◆ **WORK INSTRUCTIONS**
A verbatim transcript of the lines below, starting at the first and ending with the one that holds "Task: Click the Create New Store button", is what should be produced.

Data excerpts

____

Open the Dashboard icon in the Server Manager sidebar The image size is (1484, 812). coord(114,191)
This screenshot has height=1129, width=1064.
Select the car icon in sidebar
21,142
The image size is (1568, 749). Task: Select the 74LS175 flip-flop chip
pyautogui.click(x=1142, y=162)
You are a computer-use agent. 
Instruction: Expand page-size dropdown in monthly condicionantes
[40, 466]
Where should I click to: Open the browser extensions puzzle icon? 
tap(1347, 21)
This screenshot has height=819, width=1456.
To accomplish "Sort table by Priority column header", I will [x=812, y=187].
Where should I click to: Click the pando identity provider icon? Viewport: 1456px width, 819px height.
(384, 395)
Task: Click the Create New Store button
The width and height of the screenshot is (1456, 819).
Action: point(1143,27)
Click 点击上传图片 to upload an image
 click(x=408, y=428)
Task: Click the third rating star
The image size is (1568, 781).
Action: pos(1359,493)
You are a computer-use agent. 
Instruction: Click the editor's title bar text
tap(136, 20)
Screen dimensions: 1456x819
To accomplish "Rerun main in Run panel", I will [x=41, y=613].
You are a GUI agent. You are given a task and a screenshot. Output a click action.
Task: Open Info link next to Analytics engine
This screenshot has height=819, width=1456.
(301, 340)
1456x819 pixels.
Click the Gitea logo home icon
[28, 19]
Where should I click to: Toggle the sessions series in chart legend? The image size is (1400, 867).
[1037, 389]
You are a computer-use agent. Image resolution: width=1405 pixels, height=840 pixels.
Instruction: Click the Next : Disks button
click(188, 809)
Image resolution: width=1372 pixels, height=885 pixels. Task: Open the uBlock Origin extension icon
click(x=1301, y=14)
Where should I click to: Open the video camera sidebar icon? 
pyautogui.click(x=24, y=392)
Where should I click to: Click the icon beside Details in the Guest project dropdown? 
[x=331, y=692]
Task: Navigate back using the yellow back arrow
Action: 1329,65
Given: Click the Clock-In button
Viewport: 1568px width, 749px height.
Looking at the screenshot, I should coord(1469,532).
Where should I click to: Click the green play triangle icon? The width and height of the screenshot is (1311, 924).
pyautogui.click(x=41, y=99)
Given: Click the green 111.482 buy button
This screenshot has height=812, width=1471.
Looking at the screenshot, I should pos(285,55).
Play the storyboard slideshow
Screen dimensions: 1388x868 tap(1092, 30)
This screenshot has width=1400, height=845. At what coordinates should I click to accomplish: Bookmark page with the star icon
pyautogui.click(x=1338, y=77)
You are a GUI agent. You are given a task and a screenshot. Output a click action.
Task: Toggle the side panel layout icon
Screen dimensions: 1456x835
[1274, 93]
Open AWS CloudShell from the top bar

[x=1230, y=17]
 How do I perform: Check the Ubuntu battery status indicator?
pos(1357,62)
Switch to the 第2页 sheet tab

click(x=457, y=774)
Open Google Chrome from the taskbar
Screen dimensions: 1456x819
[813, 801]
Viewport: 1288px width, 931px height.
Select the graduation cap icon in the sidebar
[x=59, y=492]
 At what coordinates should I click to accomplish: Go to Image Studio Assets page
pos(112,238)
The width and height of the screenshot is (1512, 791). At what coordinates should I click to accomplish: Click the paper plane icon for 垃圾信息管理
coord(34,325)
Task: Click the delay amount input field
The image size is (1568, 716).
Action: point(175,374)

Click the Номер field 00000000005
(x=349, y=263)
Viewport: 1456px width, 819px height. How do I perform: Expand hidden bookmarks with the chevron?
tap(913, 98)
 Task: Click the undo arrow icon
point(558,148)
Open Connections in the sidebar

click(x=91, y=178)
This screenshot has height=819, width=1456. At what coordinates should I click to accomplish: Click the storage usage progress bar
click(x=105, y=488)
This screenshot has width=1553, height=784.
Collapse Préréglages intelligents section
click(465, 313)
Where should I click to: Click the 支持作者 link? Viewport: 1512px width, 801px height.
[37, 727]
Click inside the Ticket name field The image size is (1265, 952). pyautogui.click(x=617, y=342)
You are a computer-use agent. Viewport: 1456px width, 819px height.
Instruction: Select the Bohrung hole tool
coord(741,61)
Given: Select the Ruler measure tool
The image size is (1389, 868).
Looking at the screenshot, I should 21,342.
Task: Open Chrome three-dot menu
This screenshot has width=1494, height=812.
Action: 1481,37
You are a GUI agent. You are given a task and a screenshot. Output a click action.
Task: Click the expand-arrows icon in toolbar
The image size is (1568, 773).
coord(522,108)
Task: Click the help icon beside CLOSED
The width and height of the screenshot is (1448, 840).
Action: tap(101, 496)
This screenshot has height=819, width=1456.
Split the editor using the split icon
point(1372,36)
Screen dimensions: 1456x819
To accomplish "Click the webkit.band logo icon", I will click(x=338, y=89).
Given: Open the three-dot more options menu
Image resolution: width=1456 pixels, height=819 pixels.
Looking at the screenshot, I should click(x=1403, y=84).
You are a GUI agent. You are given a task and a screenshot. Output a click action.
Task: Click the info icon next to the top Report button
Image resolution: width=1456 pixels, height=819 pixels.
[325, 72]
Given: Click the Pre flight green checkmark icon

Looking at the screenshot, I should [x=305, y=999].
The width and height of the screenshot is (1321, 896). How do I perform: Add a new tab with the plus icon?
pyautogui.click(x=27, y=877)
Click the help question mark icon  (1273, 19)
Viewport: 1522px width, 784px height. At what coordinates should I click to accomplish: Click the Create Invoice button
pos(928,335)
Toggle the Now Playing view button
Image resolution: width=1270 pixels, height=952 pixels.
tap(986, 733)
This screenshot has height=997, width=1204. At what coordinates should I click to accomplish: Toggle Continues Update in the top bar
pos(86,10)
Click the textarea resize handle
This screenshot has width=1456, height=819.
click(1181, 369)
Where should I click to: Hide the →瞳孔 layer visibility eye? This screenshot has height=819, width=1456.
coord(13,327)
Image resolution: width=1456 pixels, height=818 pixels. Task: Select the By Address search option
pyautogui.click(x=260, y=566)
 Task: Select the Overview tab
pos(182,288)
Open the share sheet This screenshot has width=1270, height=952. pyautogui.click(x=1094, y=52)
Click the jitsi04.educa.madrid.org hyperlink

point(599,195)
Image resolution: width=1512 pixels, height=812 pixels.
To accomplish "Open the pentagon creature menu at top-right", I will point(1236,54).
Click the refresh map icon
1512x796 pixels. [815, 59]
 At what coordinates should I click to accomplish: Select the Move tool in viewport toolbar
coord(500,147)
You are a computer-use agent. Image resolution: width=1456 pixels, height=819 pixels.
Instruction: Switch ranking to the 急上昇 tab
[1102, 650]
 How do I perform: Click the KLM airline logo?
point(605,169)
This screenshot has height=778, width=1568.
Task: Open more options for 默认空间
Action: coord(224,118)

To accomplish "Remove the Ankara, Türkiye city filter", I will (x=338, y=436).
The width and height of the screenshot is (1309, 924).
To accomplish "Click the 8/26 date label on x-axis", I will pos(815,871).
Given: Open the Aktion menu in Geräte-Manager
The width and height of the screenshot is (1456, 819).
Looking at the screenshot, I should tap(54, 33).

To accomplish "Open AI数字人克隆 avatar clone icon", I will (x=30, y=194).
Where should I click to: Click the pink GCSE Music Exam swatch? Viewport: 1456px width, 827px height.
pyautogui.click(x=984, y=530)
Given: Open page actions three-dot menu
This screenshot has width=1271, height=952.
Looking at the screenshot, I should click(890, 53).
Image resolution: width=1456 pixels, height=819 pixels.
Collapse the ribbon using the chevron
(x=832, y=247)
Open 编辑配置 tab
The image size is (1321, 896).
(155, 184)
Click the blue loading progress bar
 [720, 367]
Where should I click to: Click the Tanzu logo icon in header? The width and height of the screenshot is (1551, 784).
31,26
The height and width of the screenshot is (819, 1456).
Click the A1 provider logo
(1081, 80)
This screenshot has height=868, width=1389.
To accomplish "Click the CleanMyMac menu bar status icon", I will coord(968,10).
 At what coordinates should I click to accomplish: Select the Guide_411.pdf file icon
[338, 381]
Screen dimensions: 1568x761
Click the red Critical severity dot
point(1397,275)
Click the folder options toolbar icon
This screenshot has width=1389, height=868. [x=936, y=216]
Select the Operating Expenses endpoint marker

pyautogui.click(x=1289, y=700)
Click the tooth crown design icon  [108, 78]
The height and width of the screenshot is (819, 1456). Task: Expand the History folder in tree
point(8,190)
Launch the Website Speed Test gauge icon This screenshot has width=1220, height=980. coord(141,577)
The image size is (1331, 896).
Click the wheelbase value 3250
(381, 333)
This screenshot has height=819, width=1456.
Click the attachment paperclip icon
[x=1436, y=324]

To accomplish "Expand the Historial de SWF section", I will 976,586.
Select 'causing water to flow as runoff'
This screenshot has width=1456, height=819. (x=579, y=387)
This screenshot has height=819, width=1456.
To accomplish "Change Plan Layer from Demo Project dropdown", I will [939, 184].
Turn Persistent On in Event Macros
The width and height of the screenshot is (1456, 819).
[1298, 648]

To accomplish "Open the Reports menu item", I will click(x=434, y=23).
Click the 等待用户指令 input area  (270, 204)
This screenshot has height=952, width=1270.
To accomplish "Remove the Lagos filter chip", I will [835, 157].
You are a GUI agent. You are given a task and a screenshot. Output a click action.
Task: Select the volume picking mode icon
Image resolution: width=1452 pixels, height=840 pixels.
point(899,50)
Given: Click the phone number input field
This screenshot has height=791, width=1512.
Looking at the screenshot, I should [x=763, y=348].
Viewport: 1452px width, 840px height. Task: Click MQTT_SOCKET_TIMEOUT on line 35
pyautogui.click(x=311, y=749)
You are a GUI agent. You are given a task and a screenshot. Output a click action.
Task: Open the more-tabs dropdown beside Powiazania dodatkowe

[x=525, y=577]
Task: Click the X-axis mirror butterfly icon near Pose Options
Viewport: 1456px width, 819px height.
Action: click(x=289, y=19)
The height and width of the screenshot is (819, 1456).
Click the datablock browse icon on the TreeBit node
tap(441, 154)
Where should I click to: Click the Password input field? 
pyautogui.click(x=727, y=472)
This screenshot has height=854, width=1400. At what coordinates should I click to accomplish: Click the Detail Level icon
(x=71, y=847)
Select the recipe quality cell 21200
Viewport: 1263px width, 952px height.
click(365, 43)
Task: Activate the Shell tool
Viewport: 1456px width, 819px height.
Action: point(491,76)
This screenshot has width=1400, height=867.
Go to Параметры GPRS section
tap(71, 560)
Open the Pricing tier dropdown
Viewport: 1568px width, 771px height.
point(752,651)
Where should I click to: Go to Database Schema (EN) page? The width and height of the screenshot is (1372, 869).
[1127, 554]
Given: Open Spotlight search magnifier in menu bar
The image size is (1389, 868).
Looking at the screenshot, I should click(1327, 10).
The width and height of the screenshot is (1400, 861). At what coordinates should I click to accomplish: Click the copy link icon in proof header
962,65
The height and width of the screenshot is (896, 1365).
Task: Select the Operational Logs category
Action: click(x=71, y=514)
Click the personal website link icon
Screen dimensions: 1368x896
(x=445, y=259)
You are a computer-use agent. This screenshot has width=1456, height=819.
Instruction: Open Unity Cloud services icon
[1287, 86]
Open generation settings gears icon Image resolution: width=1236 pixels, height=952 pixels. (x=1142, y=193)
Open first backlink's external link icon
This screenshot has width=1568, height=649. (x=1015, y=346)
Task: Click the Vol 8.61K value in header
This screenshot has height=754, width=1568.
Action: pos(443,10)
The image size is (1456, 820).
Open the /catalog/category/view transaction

____

◆ **THE COMPLETED TASK**
Open the Dashboard icon in the Server Manager sidebar The image size is (1484, 812). coord(114,191)
This screenshot has height=1129, width=1064.
Select the car icon in sidebar
21,142
The image size is (1568, 749). Task: Select the 74LS175 flip-flop chip
pyautogui.click(x=1142, y=162)
You are a computer-use agent. 
Instruction: Expand page-size dropdown in monthly condicionantes
[40, 466]
Where should I click to: Open the browser extensions puzzle icon? 
tap(1347, 21)
This screenshot has height=819, width=1456.
To accomplish "Sort table by Priority column header", I will [x=812, y=187].
Where should I click to: Click the pando identity provider icon? Viewport: 1456px width, 819px height.
(384, 395)
Task: Click the Create New Store button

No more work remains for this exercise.